— START Excerpt —

The only thing our society tells us to be ashamed of, it seems, is shame itself.

Andrew Fuller on Contemporary Progressive Baptists

Many progressive Baptists in the American South, who normally prefer to be called moderates, have argued for many years that the sine qua non of the Baptist tradition is religious freedom, particularly embodied in the right to private interpretation of spiritual matters. This aberrant view of Christian freedom, which is typically linked to a perversion of the priesthood of all believers and "soul competency," has been used to justify progressive views on a number of issues. A recent example will suffice.

Just this past month the Baptist State Convention of North Carolina excluded the Myers Park Baptist Church of Charlotte from convention membership (read about it here). Myers Park has been openly supportive of the homosexual agenda, and for years unrepentant homosexuals have been allowed into the church's membership and have served in leadership positions. The members of this church have argued that homosexuals should not be treated as spiritual outcasts, noting that Jesus accepted outcasts and loved all people. The not-so-subtle insinuation is that Jesus did so uncritically, which of course redefines the nature of the gospel itself. But Myers Park, like many progressive churches, argues that it should have the right to read Scripture in any manner they wish without fear of any recrimination from other Baptist churches. In other words, Myers Park is arguing that their private interpretation of Scripture is an inherent right that trumps any sense of inter-church accountability.

Since there is nothing new under the sun, it should surprise no one that the arguments used by progressive Baptists are not novel. Around the turn of the nineteenth century, there were Christians in England that similarly argued for the right of unfettered private interpretation. Andrew Fuller offered some thoughts on these moral and theological libertarians, and his words are just as relevant 200 years later. Please note I have retained the original spelling and fonts.

The right of private judgment in matters of religion appears to be THE RIGHT WHICH EVERY INDIVIDUAL HAS TO THINK AND TO AVOW HIS THOUGHTS ON THOSE SUBJECTS, WITHOUT BEING LIABLE TO ANY CIVIL INCONVENIENCE ON THAT ACCOUNT….But of late the subject has taken another turn, and men have pleaded not only an exemption from civil penalties on account of their religious principles, in which the very essence of persecution consists, but also that they are not subject to the control of a religious society with which they stand connected for any tenets which they may think proper to avow. The right of private judgment now frequently assumed, is a right in every individual who may become a member of a Christian church to think and avow his thoughts, be they what they may, without being subject to exclusion of admonition, or the ill opinion of his brethren, on that account. Any thing that is consistent with this is thought to be consistent to spiritual tyranny, and repugnant to that "liberty wherewith Christ hath made us free." But this appears to be highly extravagant, and is what no man can claim as a right. The following considerations are submitted to the reader.

— END Excerpt —
— START Data provided —

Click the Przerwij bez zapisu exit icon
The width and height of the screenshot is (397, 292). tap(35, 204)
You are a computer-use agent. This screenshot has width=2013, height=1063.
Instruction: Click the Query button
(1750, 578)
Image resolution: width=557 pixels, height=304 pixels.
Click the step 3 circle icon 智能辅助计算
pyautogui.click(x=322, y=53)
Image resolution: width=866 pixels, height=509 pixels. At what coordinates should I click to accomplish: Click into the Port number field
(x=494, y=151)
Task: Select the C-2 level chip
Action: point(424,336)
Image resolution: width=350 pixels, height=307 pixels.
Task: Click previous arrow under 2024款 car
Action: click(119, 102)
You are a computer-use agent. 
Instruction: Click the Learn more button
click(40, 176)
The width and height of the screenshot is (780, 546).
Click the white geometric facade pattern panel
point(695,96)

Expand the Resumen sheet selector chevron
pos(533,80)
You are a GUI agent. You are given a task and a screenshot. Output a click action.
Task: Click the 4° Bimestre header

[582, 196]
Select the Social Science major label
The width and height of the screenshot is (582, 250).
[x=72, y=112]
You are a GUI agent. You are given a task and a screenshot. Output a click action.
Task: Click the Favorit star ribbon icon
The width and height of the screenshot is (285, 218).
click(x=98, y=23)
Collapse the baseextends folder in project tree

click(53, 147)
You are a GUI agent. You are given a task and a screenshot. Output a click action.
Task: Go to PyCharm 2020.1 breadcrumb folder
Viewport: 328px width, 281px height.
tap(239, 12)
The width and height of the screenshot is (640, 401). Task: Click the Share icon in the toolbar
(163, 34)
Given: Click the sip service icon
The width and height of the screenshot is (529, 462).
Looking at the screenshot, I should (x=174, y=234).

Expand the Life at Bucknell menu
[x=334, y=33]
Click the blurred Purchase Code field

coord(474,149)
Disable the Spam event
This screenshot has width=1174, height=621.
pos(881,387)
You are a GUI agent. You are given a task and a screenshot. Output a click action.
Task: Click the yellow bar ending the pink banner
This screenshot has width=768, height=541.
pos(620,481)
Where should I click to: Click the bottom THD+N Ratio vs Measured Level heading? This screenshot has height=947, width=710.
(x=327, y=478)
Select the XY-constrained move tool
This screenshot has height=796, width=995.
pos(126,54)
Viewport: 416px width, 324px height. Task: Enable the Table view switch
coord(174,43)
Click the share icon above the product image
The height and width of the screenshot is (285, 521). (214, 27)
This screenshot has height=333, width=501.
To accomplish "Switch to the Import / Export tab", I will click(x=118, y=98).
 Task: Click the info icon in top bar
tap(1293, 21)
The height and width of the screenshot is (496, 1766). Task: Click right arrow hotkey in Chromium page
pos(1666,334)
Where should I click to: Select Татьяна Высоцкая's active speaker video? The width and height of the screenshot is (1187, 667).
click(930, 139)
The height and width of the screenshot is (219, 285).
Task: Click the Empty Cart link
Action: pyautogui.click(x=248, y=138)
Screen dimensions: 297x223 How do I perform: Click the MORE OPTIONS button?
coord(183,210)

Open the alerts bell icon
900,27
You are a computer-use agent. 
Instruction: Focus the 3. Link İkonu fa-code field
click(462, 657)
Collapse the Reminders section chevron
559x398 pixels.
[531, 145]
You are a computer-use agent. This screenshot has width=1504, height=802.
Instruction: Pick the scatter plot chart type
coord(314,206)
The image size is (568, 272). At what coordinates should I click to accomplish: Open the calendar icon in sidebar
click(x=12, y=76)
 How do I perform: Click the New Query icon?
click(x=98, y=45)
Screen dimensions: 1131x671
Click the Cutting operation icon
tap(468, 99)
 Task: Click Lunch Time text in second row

— END Data provided —

(Things to do)
A. Decide whether each statement agrees with the passage on Andrew Fuller and progressive Baptists, answering yes or no and quoting the exact words that settle it: (i) the Baptist State Convention of North Carolina removed the Myers Park Baptist Church from its membership; (ii) progressive Baptists in the American South usually like to be called liberals; (iii) the writer updated the spelling in Fuller's words.
B. Write out the passage on Andrew Fuller and progressive Baptists from "Andrew Fuller on" up to and including "example will suffice.", with no changes.
You won't need the rows for anything here.

(Results of the tasks)
A.
(i) Yes: "the Baptist State Convention of North Carolina excluded the Myers Park Baptist Church of Charlotte from convention membership"
(ii) No: "who normally prefer to be called moderates"
(iii) No: "Please note I have retained the original spelling and fonts."

B.
Andrew Fuller on Contemporary Progressive Baptists

Many progressive Baptists in the American South, who normally prefer to be called moderates, have argued for many years that the sine qua non of the Baptist tradition is religious freedom, particularly embodied in the right to private interpretation of spiritual matters. This aberrant view of Christian freedom, which is typically linked to a perversion of the priesthood of all believers and "soul competency," has been used to justify progressive views on a number of issues. A recent example will suffice.